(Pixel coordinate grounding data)

%%

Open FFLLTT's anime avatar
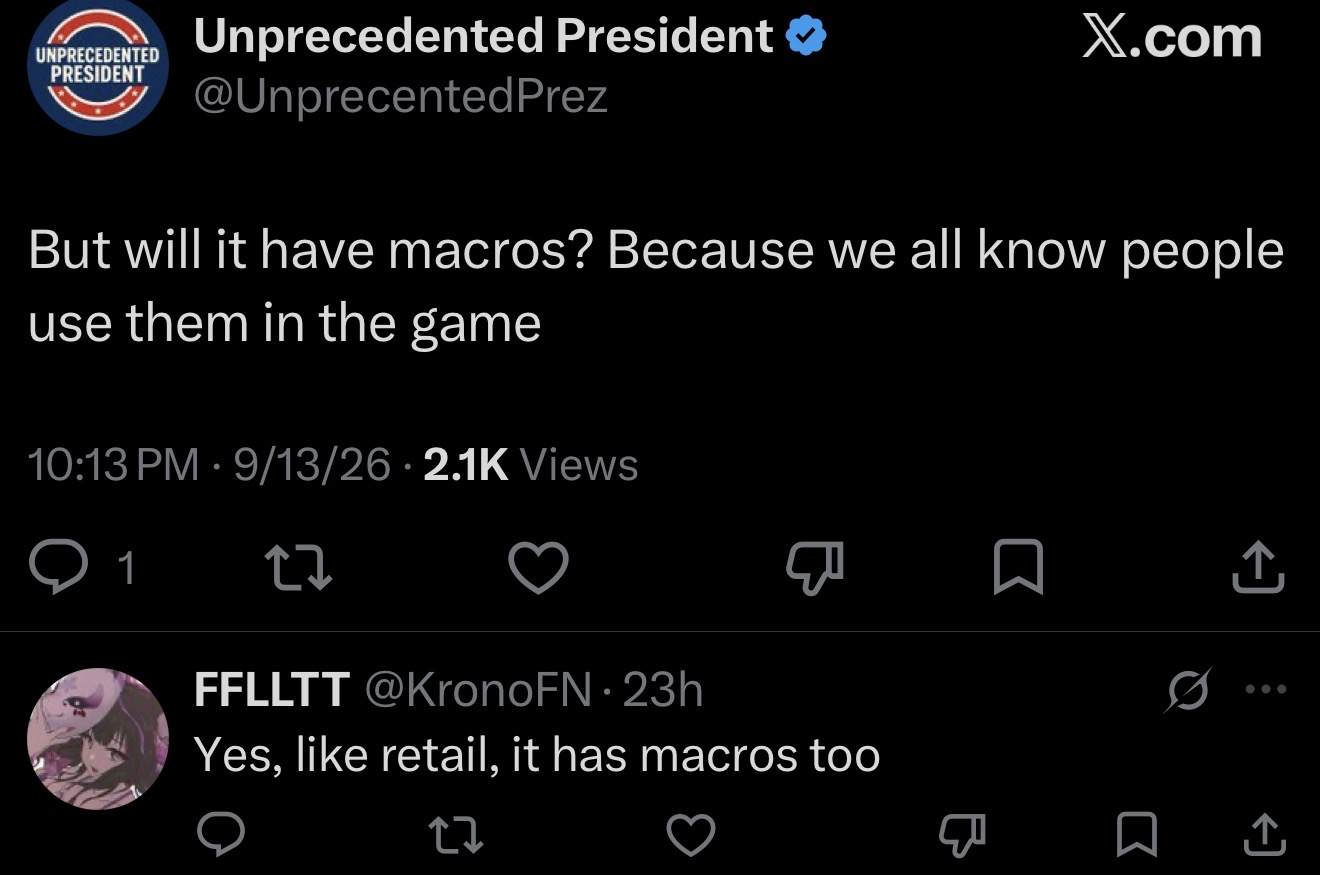This screenshot has width=1320, height=875. click(98, 739)
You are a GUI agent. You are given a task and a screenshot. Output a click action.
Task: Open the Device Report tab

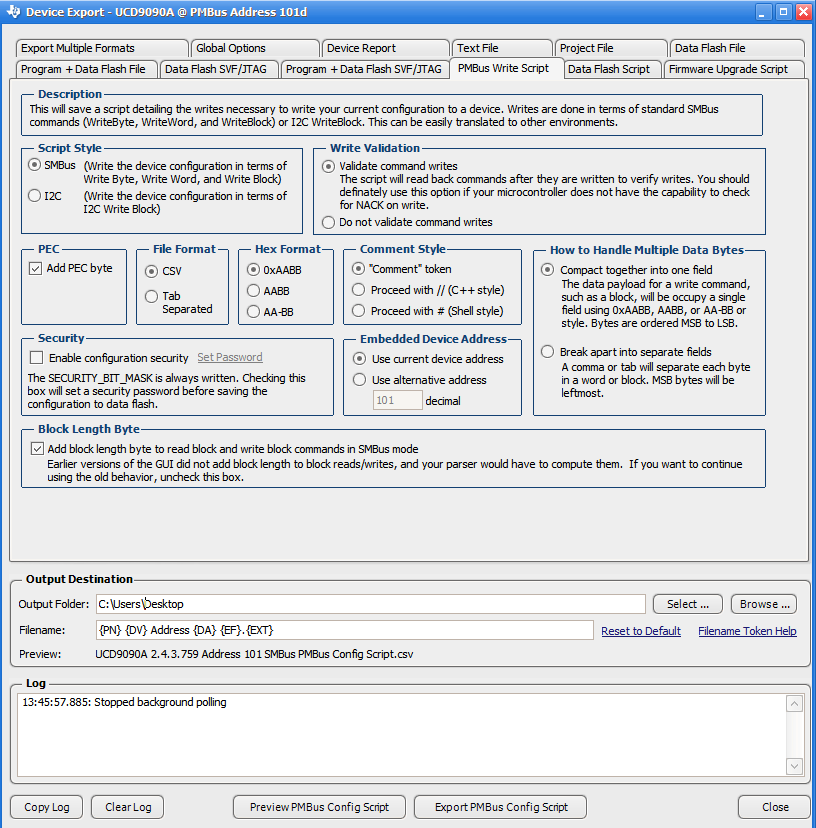385,48
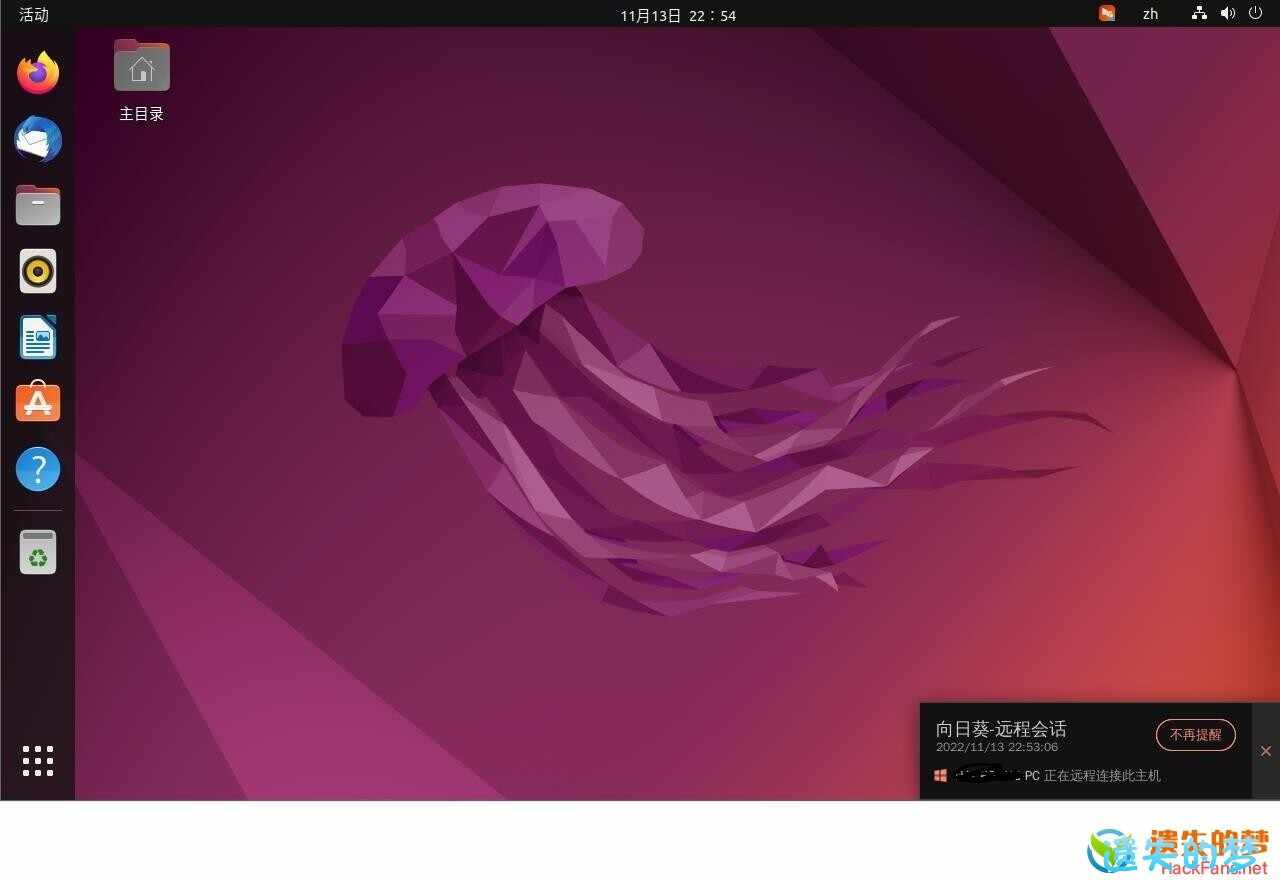Open volume speaker indicator in top bar
Viewport: 1280px width, 880px height.
(x=1228, y=13)
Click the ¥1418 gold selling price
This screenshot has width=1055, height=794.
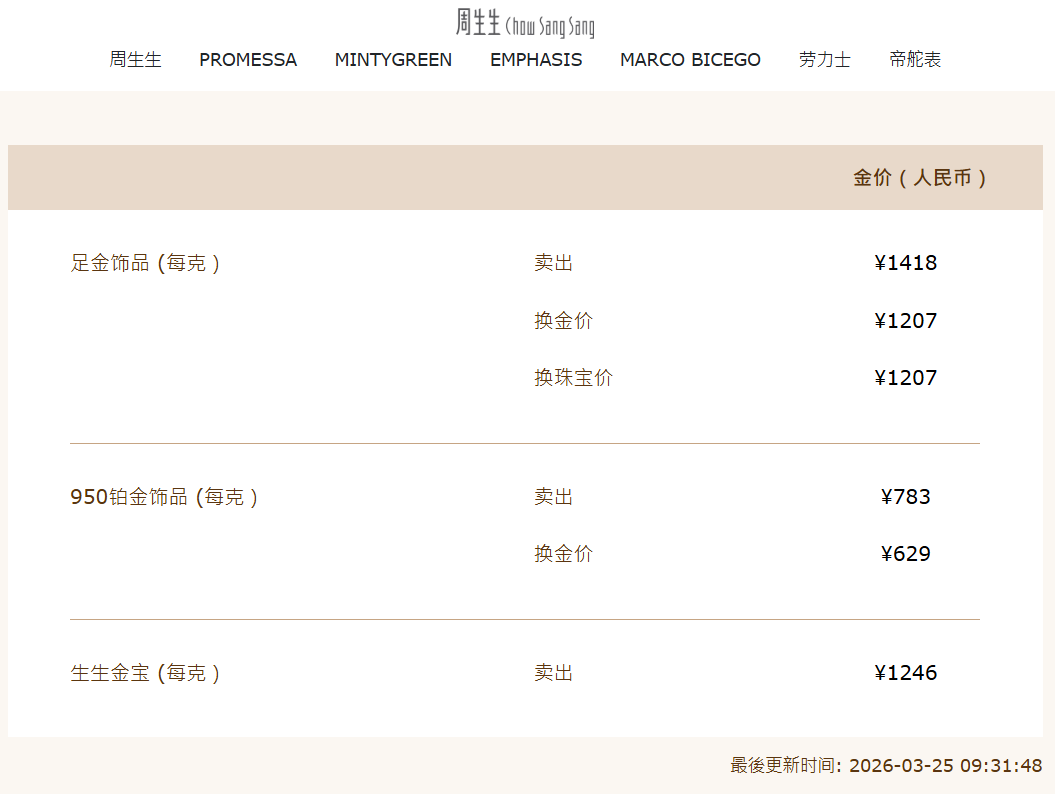(x=905, y=263)
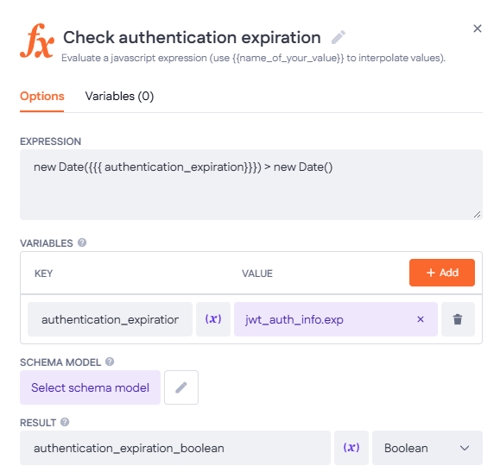Edit the title using the pencil icon
The width and height of the screenshot is (500, 472).
338,37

%%

**What is needed**
Pictures are not part of the copy. Output only the lines from the one with "Click the ¥1418 gold selling price" through the final line of the records, exactly as given.

**Output of the exercise**
Click the ¥1418 gold selling price
This screenshot has width=1055, height=794.
(x=905, y=263)
Edit the title using the pencil icon
The width and height of the screenshot is (500, 472).
338,37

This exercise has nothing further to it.